## ACTIVITY
With the pictures removed, the data below must be transcribed in full and exactly.

[Saved entries]

****************

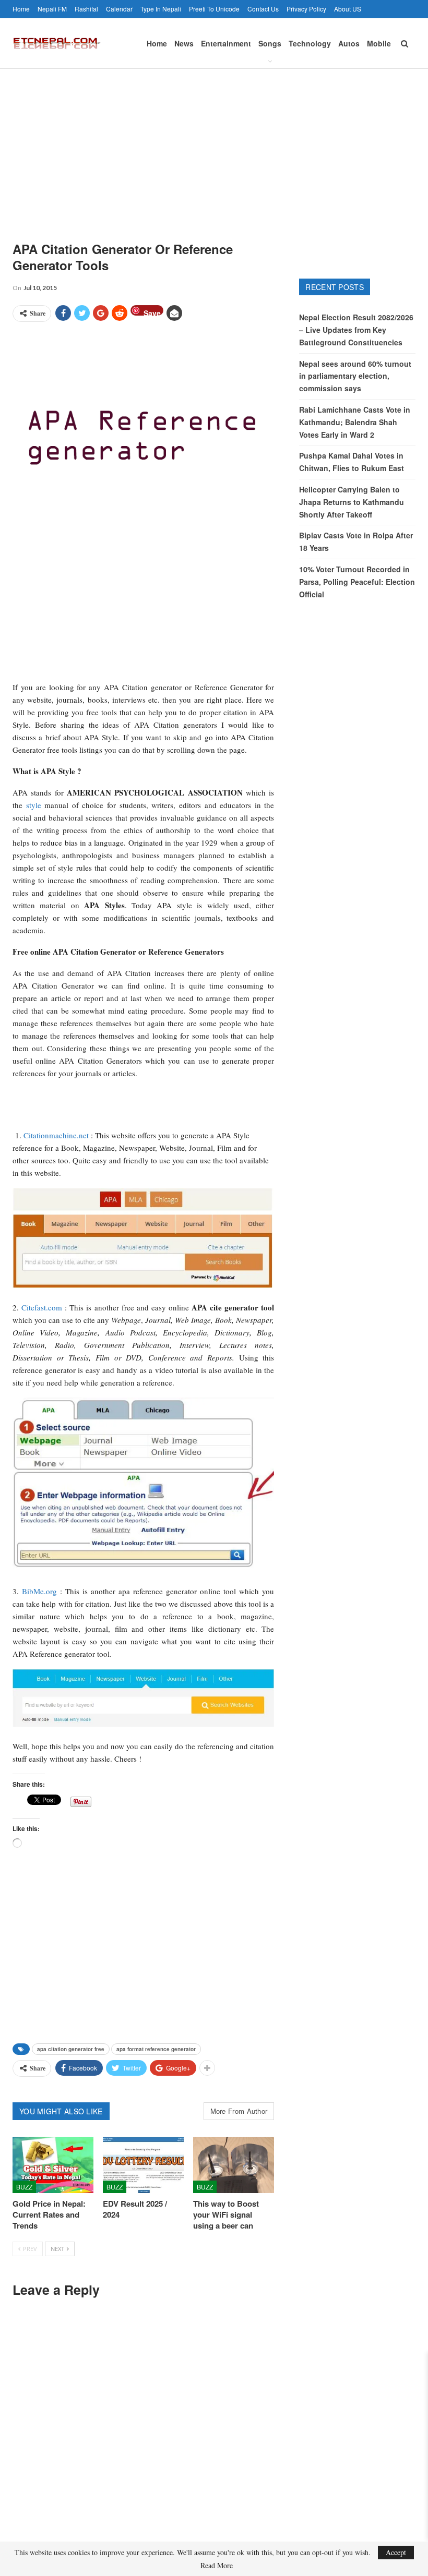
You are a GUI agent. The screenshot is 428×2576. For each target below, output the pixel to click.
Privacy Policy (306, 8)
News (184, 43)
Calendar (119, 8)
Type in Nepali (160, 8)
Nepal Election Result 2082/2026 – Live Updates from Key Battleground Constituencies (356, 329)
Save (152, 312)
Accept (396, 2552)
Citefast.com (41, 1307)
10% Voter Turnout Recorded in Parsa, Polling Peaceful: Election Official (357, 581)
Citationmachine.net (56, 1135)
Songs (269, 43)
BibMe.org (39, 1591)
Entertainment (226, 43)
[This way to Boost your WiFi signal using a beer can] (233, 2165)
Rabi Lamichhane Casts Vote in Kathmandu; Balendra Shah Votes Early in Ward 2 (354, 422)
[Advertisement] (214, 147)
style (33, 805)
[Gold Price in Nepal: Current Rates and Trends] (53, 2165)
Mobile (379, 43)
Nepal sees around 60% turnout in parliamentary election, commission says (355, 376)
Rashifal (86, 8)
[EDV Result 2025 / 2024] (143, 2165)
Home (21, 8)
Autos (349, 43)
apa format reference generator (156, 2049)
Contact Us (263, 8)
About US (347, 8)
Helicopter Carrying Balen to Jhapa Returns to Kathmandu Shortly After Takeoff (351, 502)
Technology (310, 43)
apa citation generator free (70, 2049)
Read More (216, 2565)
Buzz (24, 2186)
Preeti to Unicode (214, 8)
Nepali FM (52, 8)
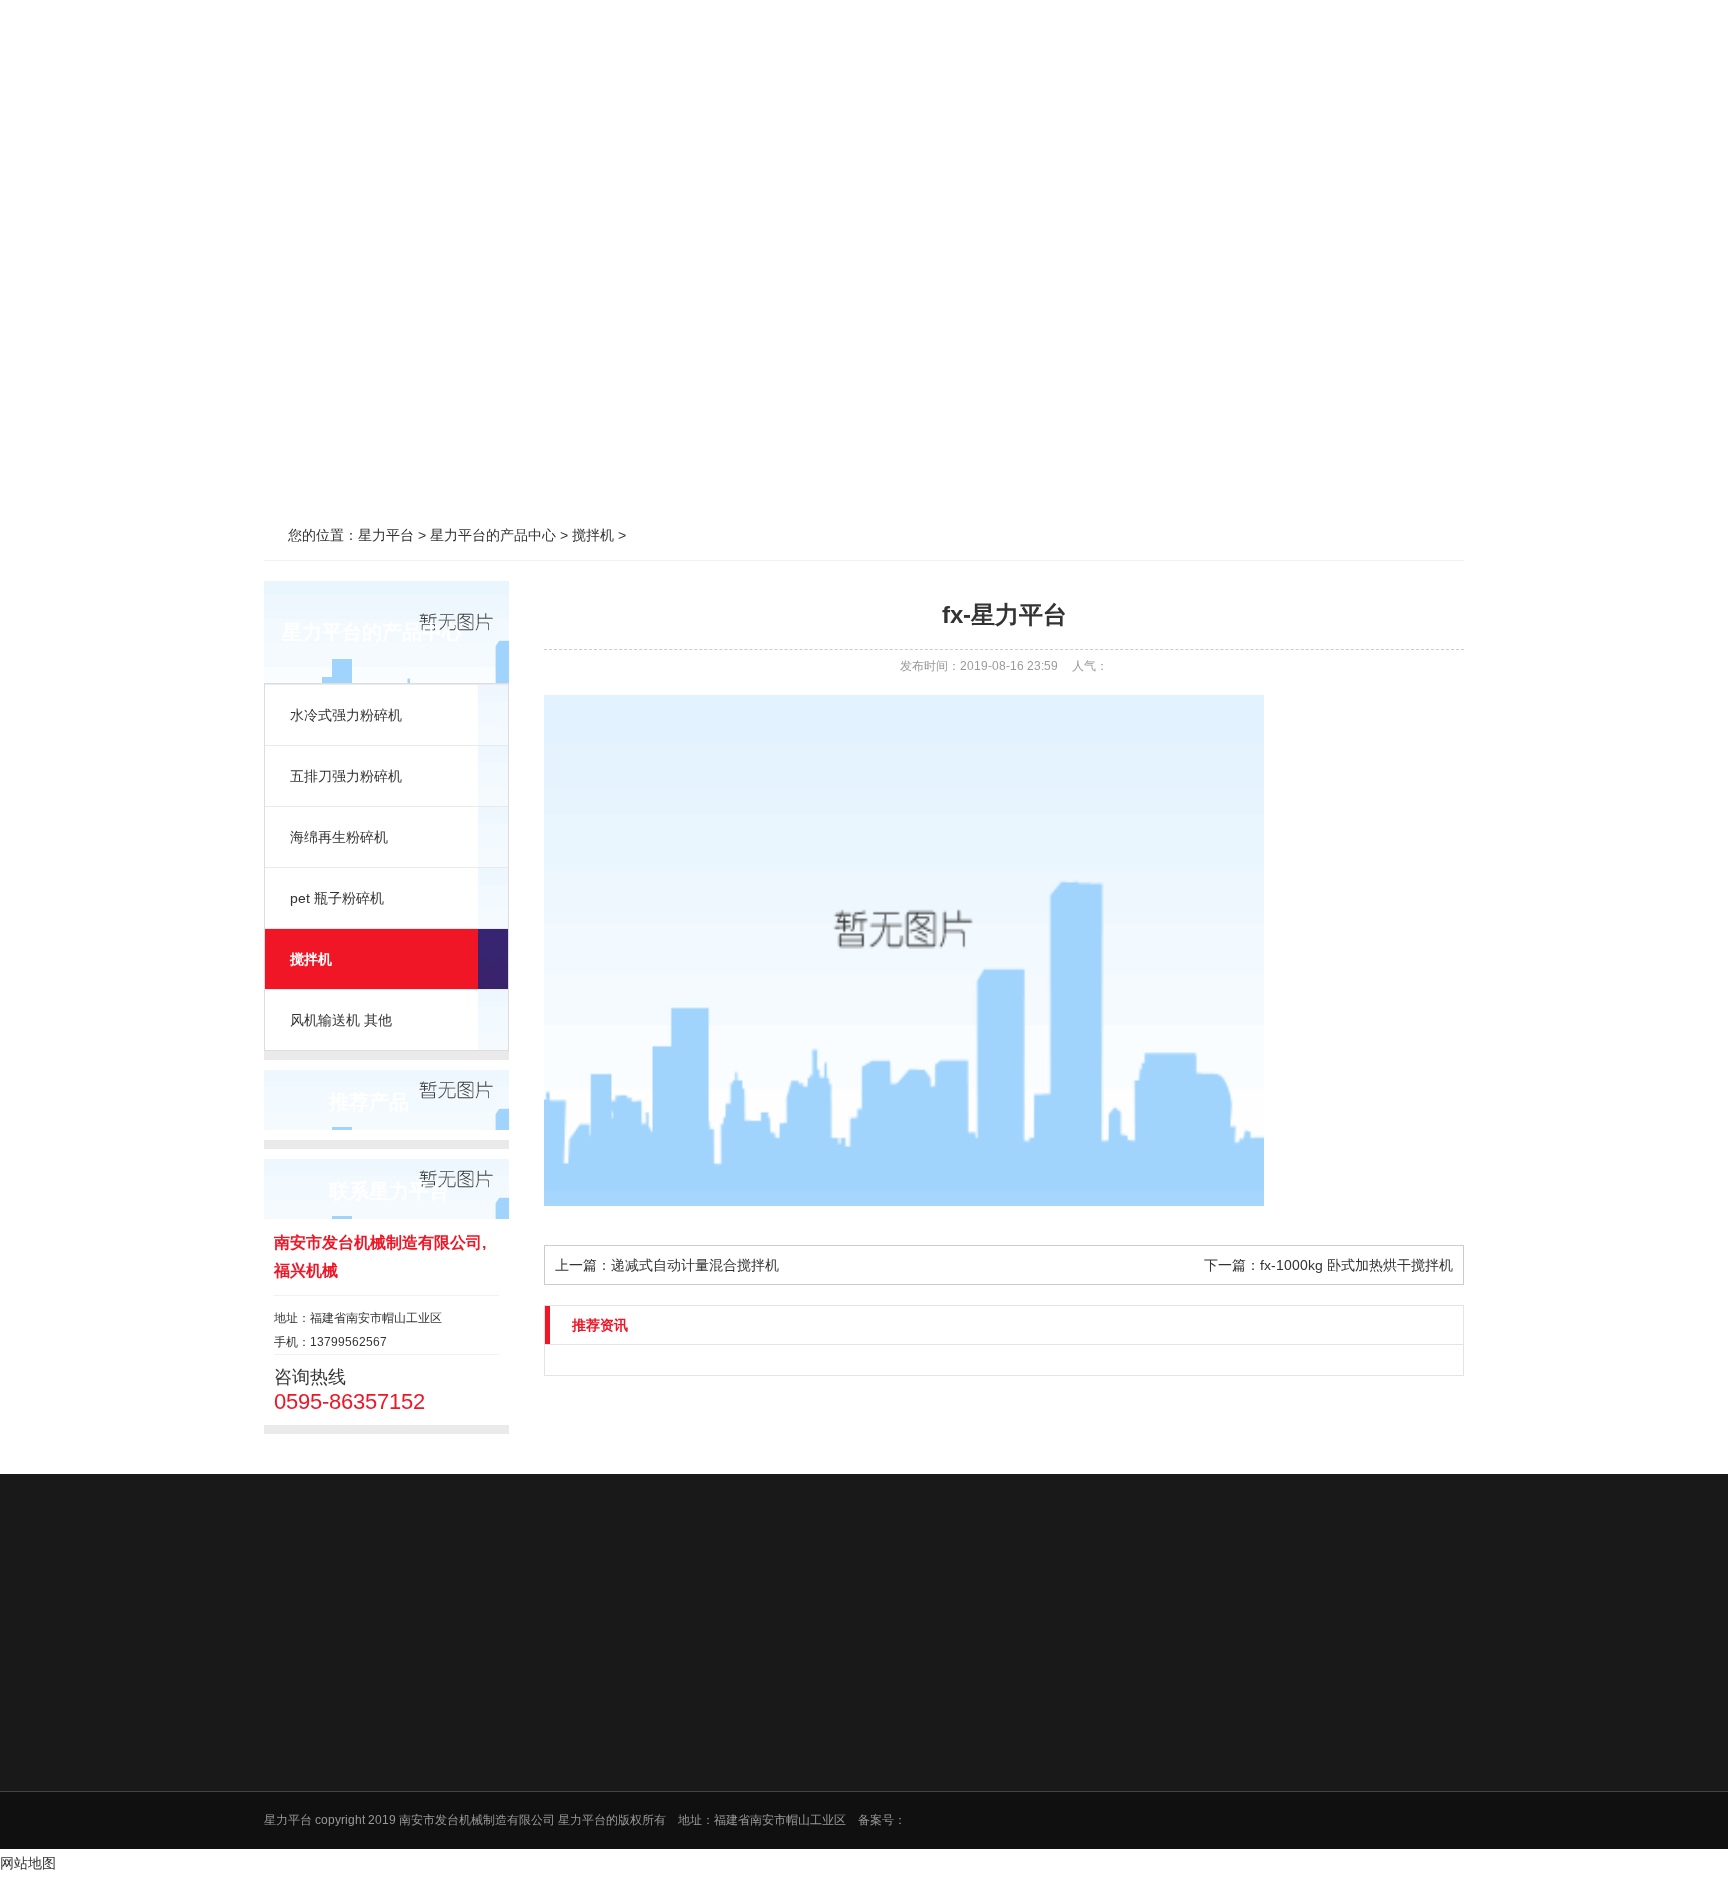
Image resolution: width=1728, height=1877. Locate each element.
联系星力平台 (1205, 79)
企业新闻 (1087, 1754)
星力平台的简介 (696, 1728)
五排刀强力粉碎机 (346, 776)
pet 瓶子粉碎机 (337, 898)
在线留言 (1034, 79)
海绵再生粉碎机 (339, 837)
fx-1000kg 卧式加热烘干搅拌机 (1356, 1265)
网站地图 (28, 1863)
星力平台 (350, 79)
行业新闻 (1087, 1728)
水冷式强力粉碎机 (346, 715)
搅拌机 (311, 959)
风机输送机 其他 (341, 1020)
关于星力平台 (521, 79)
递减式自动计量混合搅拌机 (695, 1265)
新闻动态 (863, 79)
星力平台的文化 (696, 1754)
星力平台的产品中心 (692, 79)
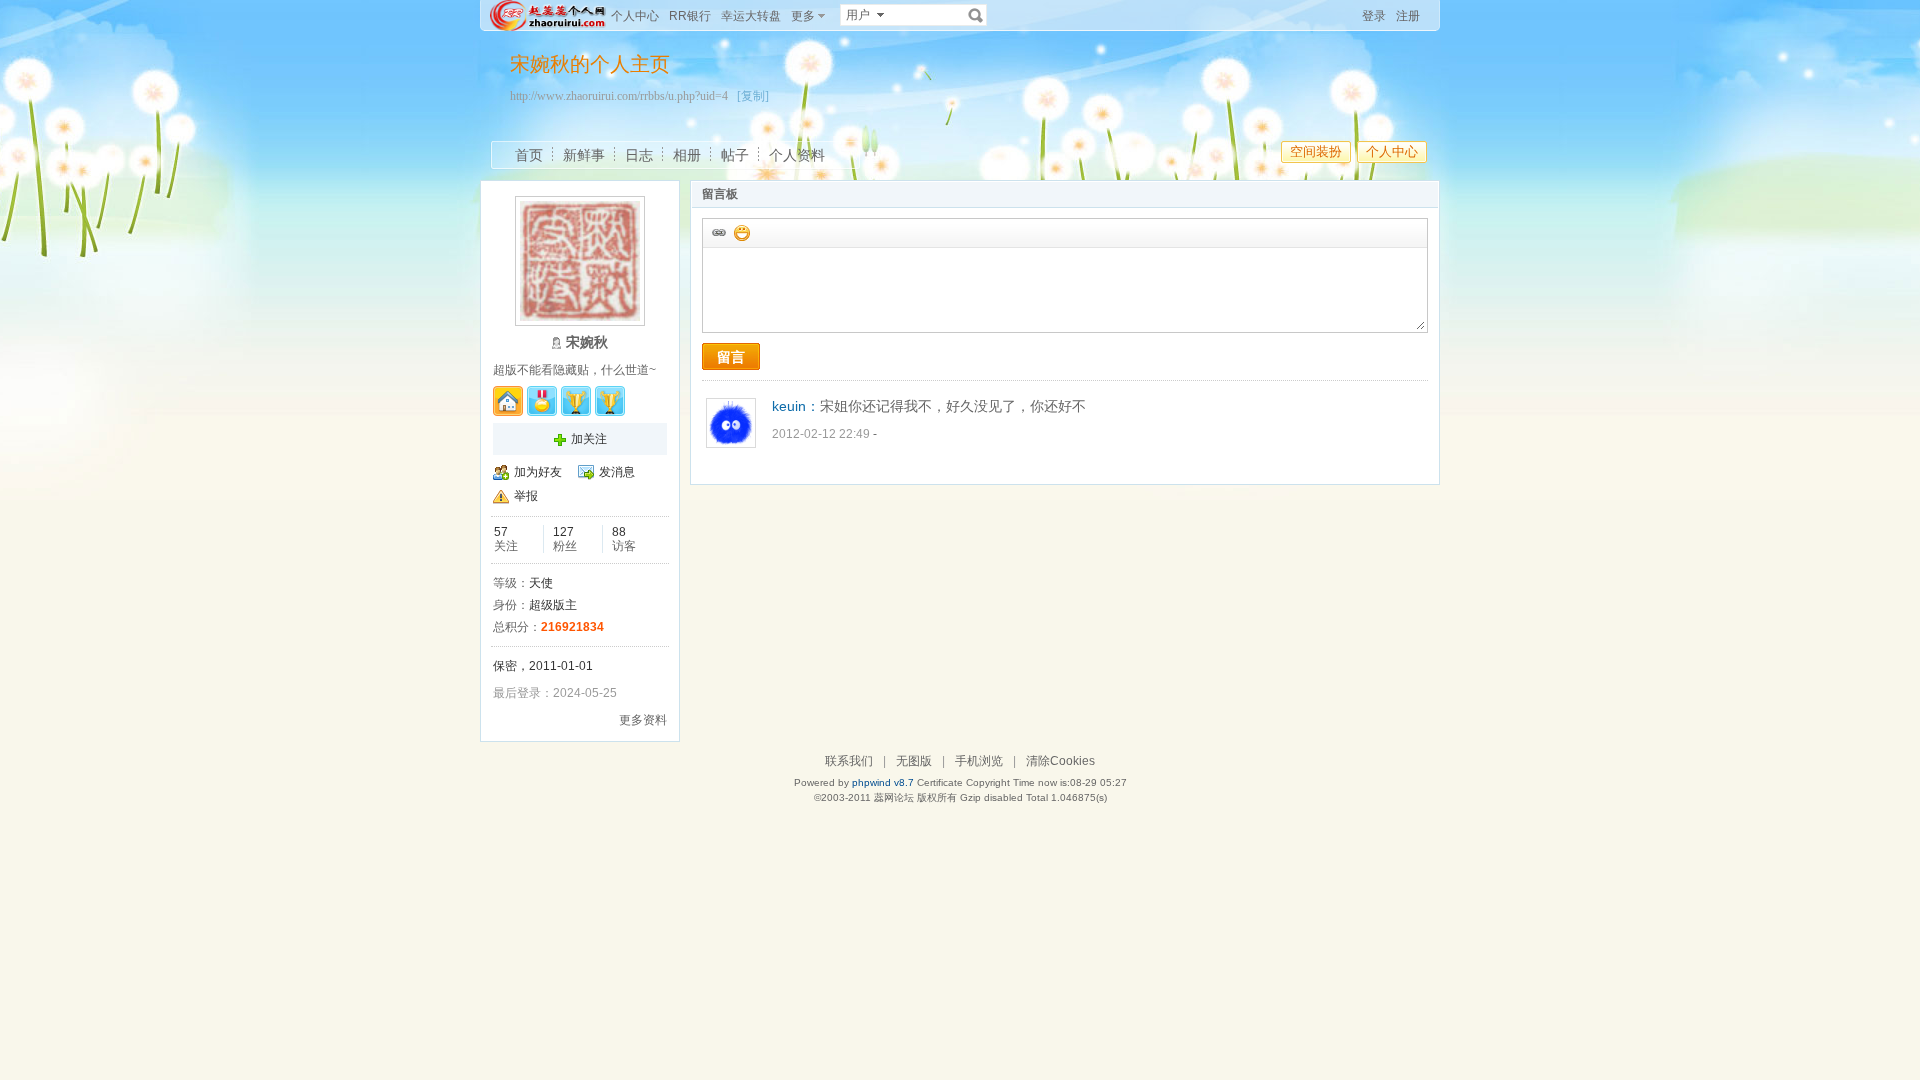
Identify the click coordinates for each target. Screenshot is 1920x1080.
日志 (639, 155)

****************

## EXERCISE SOLUTION
You are a GUI agent. The screenshot is 428×2576. For each target below, output the pixel to click.
Privacy Policy (306, 8)
News (184, 43)
Calendar (119, 8)
Type in Nepali (160, 8)
Nepal Election Result 2082/2026 – Live Updates from Key Battleground Constituencies (356, 329)
Save (152, 312)
Accept (396, 2552)
Citefast.com (41, 1307)
10% Voter Turnout Recorded in Parsa, Polling Peaceful: Election Official (357, 581)
Citationmachine.net (56, 1135)
Songs (269, 43)
BibMe.org (39, 1591)
Entertainment (226, 43)
[This way to Boost your WiFi signal using a beer can] (233, 2165)
Rabi Lamichhane Casts Vote in Kathmandu; Balendra Shah Votes Early in Ward 2 (354, 422)
[Advertisement] (214, 147)
style (33, 805)
[Gold Price in Nepal: Current Rates and Trends] (53, 2165)
Mobile (379, 43)
Nepal sees around 60% turnout in parliamentary election, commission says (355, 376)
Rashifal (86, 8)
[EDV Result 2025 / 2024] (143, 2165)
Home (21, 8)
Autos (349, 43)
apa format reference generator (156, 2049)
Contact Us (263, 8)
About US (347, 8)
Helicopter Carrying Balen to Jhapa Returns to Kathmandu Shortly After Takeoff (351, 502)
Technology (310, 43)
apa citation generator free (70, 2049)
Read More (216, 2565)
Buzz (24, 2186)
Preeti to Unicode (214, 8)
Nepali FM (52, 8)
Image resolution: width=1728, height=1877. Locate each element.
联系星力平台 (1205, 79)
企业新闻 (1087, 1754)
星力平台的简介 (696, 1728)
五排刀强力粉碎机 (346, 776)
pet 瓶子粉碎机 (337, 898)
在线留言 (1034, 79)
海绵再生粉碎机 (339, 837)
fx-1000kg 卧式加热烘干搅拌机 (1356, 1265)
网站地图 (28, 1863)
星力平台 (350, 79)
行业新闻 (1087, 1728)
水冷式强力粉碎机 (346, 715)
搅拌机 (311, 959)
风机输送机 其他 (341, 1020)
关于星力平台 (521, 79)
递减式自动计量混合搅拌机 (695, 1265)
新闻动态 (863, 79)
星力平台的文化 (696, 1754)
星力平台的产品中心 (692, 79)
Identify the click coordinates for each target. Screenshot is 1920x1080.
日志 (639, 155)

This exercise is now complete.